With regard to the merits of enjoining the drawdown, Recon contends principally that (1) the contract did not require it to continue performance under Article 18.6, (2) performance is impossible and therefore not required, and (3) the drawdown should not be allowed because of fraud in the transaction.
On the contract interpretation issue, Recon argues that the district court's conclusion that Article 18.6 required Recon to continue work pending arbitration essentially reads Article 17.1, authorizing either party to terminate because of the other's material breach, out of the contract. As a means of "harmonizing" Articles 18.6 and 17.1, Recon proposes that Article 18.6 should apply only in the event of a non-material breach or a material breach by Israel as to which Recon declines to exercise its termination right. That view ignores the language and plain sense of the contract, however. Article 18.6 explicitly requires continuation of work "pending the final disposition of any dispute." A provision applicable only to non-material breaches would be superfluous, because Recon's obligation to continue performance would not be legally diminished by such a breach even absent the clause. See J. Calamari and J. Perillo, Contracts Sec. 11-22(a) (2d ed. 1977); A. Corbin, Corbin on Contracts Sec. 946 (1951 & Supp.1971). In addition, Article 18.1 designates arbitration as the exclusive forum for "[a]ll claims between the parties hereto based upon any alleged breach of any of the substantive obligations created hereunder." Plainly, the "disposition of any dispute" contemplated by Article 18.6 is arbitration, and Recon is therefore required to continue work pending the arbitration that it has initiated.3 Should the arbitrators find a material breach by Israel, Recon may then terminate under Article 17.1.
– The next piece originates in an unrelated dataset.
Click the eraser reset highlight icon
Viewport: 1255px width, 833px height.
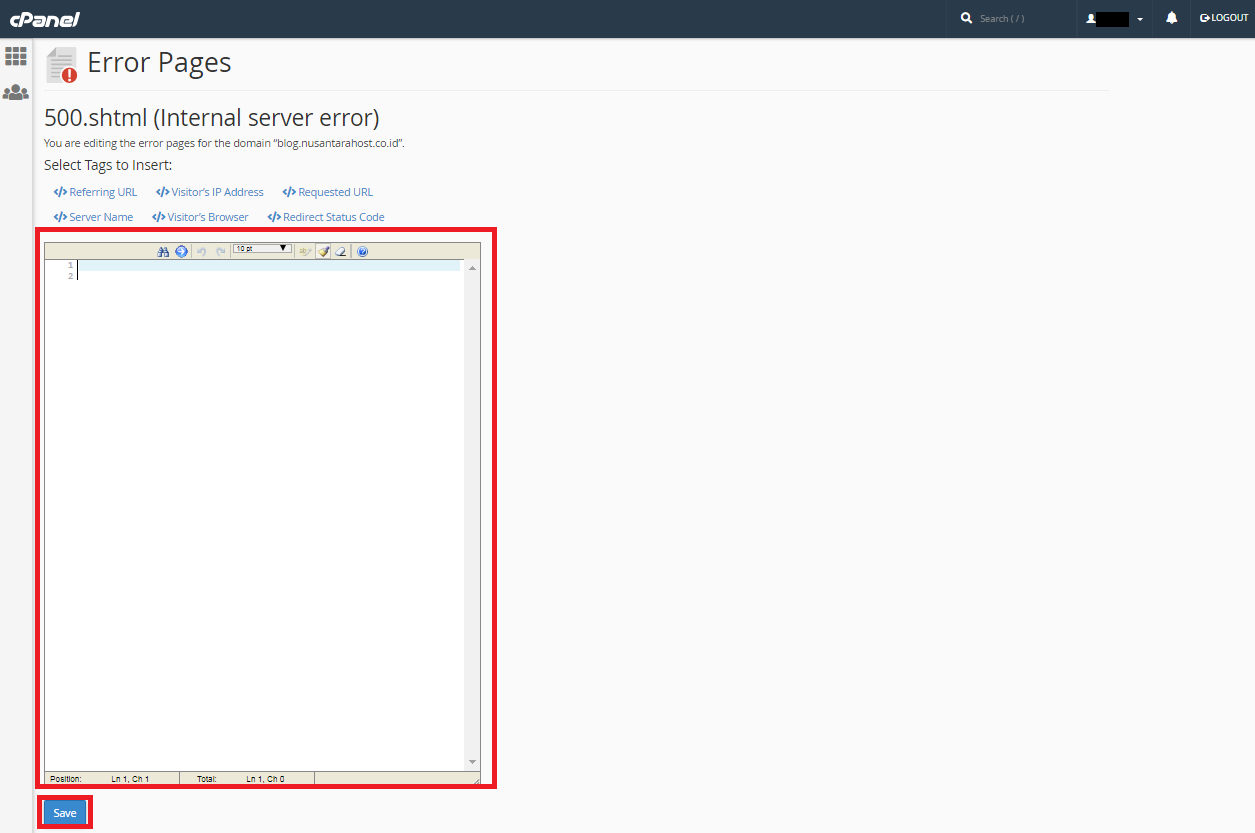pos(341,252)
We note that we need not reach the question of the validity of Article 4.3, which bars Recon from seeking injunctive relief against a drawdown under the letter of credit. Article 18.1 unambiguously separates drawdown rights from arbitration proceedings by depriving the arbitrators of any power over a drawdown of the letter of credit. This allows Israel to determine unilaterally for purposes of a drawdown that a material breach has occurred and to certify that determination to the bank. The clear purpose of the letter of credit provisions, as evidenced by the changes in the standard contract after the Sperry case, is to allow Israel to have immediate access to funds necessary to secure procurement from a second source if performance under the initial procurement contract ceases, rather than to have to wait, as it did in the Sperry matter, for the resultant disputes to be finally resolved.
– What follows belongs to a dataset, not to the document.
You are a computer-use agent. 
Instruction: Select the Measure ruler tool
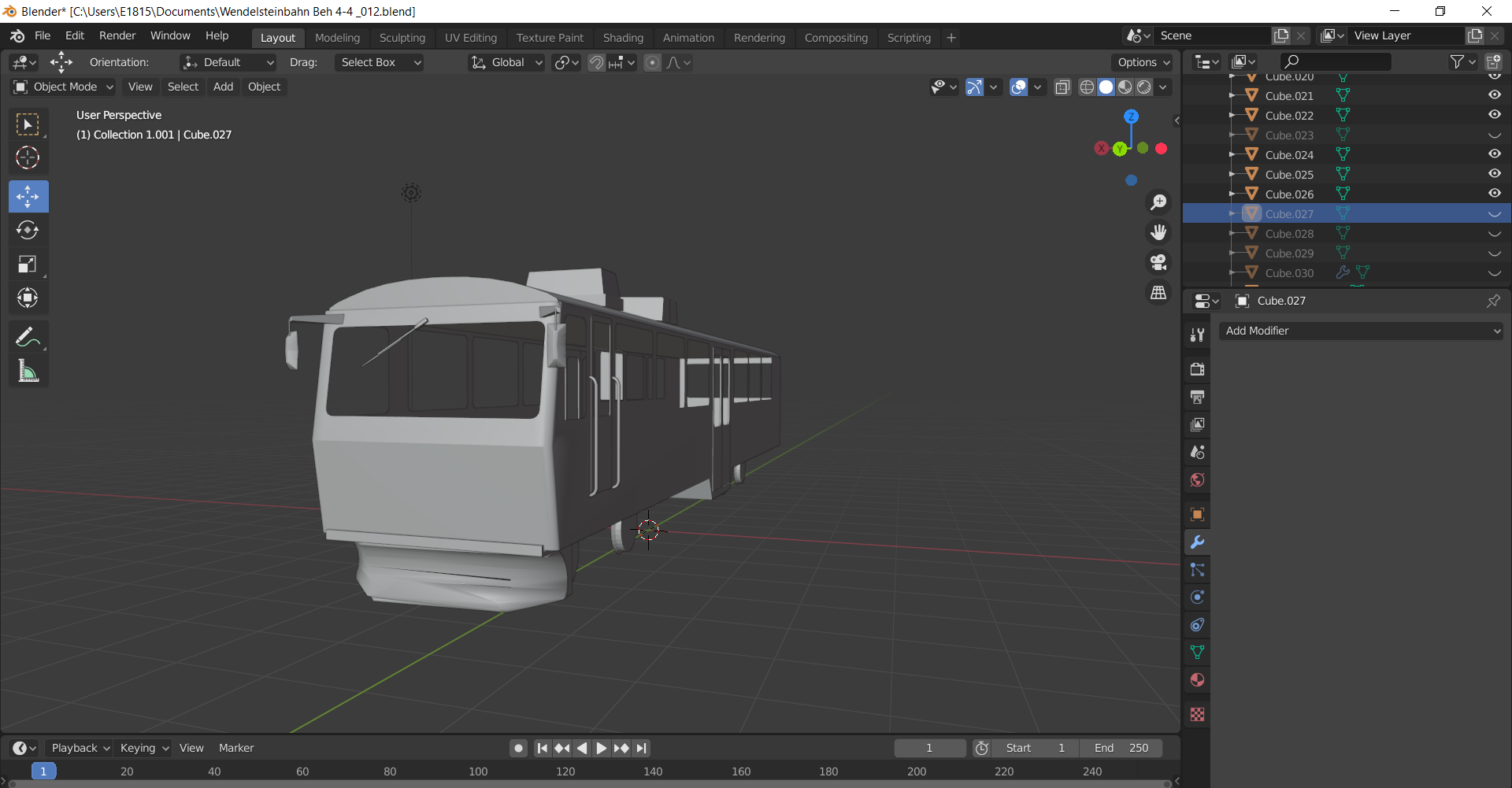coord(28,372)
Recon next argues that it was not obligated to continue work due to the impossibility of performance. See, e.g., N.Y.U.C.C. Law Sec. 2-615 (McKinney 1964) (excusing seller's non-delivery where "performance as agreed has been made impracticable"); Restatement (Second) of Contracts Sec. 266(1) (1981). However, we have no reason to disturb the district court's factual finding, based in part on the testimony of Recon's chief financial adviser, that Recon terminated the contract not because of impossibility of performance or any other reason listed in its termination letter, but because of its arbitrable dispute with Israel concerning payment for the modifications. Indeed, Recon conceded that it could continue with production under those specifications but for the cost. The district court properly left for the arbitrators the determination of which party must bear the costs of the modifications.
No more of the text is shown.